The new technological revolution questions the way we produce, manufacture, distribute, and fund everything, from small to big objects we deal with in our everyday lives. The design profession is changing its nature in an interdisciplinary way, merging the role of the producer and the consumer, thereby challenging our professional practices, approaches to design education, and management of the design process.

New words and platforms such as 3D printing, mass customization, crowd funding/crowdsourcing, networked manufacturing, peer production/open source, and BIM Building Information Modeling are revolutionizing the principles and practices of the professional, all the while, creating new opportunities through which to manage the increasing complexity of the project.

The conference introduces an interdisciplinary critical reflection on the past, the present, and the future of industry in order to outline the disruptive shift at any scale in its immaterial processes and physical products and to bring out the challenges for the design profession.

The city of Chicago, through its history and character, personifies the past and future of industry. In fact, the architecture and the shape of the city both reflect the organization and the aesthetics of the old manufacturing production, yet we also can discover in Chicago the innovation of the present and the expectations of future technologies. Therefore, the Design Principles and Practices Conference in Chicago aims to look to the memory of the industrial revolution while questioning the future opportunities coming from the next technological revolution.

The conference attempts to address the following questions from an interdisciplinary approach, through keynote speakers, garden sessions, workshops, and parallel sessions:

  •     How does industry change the process of design and conversely how does design contribute to the future of production?
  •     What tools and approaches for design have been developed in the past and will emerge in the future with the raise of new technologies?
  •     How is changing the organization of the design practice? How is this opening to new forms of participation and self-production?
  •     What projects and creative solutions are emerging through the new technologies of production?
  •     What is the relationship between individual action of the designer and the collective process of networking?
  •     What are the new opportunities and challenges for the environment and sustainability?

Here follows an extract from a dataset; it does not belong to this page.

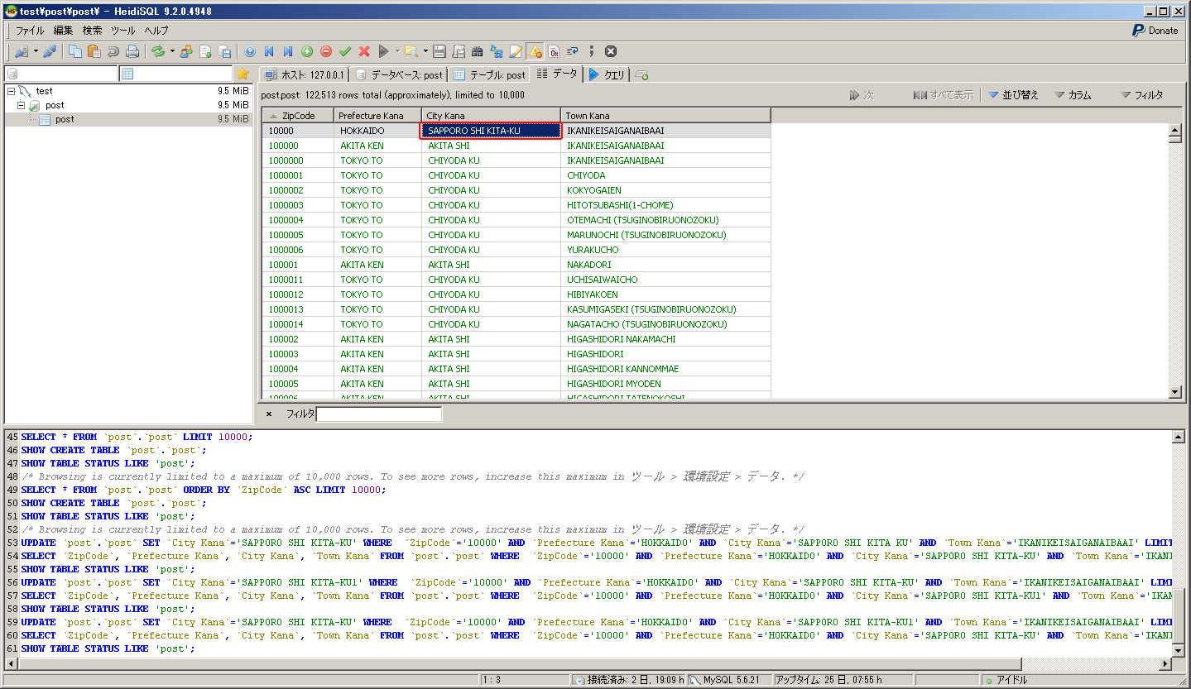Viewport: 1191px width, 689px height.
Task: Open the カラム columns dropdown
Action: click(1073, 95)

Submit a Conference Proposal

To learn more about preparing and submitting your conference proposal, including guidelines, deadlines, and “how-to” information, go to Submitting Your Work: Conference Presentations.

Conference Details

To learn more about the conference, including speakers, session formats, venue, registration, and the like, stay in The Conferencesection of the website and use the navigation bar on the left to access desired information.

Chicago & Design

Now in its ninth year, the Design Conference travels to Chicago. Nestled on the edges of Lake Michigan, Chicago’s skyline is world-famous. Its buildings – living monuments to some of the world’s most influential architects – are complemented by Chicago’s renowned public art found in the streets, with works from Chagall, Picasso, Miro, and Calder. The conference, hosted in Chicago’s downtown Loop and theater district, is just near Grant Park – home to Millennium Park, Buckingham Fountain, the Art Institute of Chicago, and the Museum Campus. Engaged by the historic and cultural spirit of Chicago, we bring to topic design principles and practices – providing a cross-disciplinary forum to explore the meaning and purpose of design.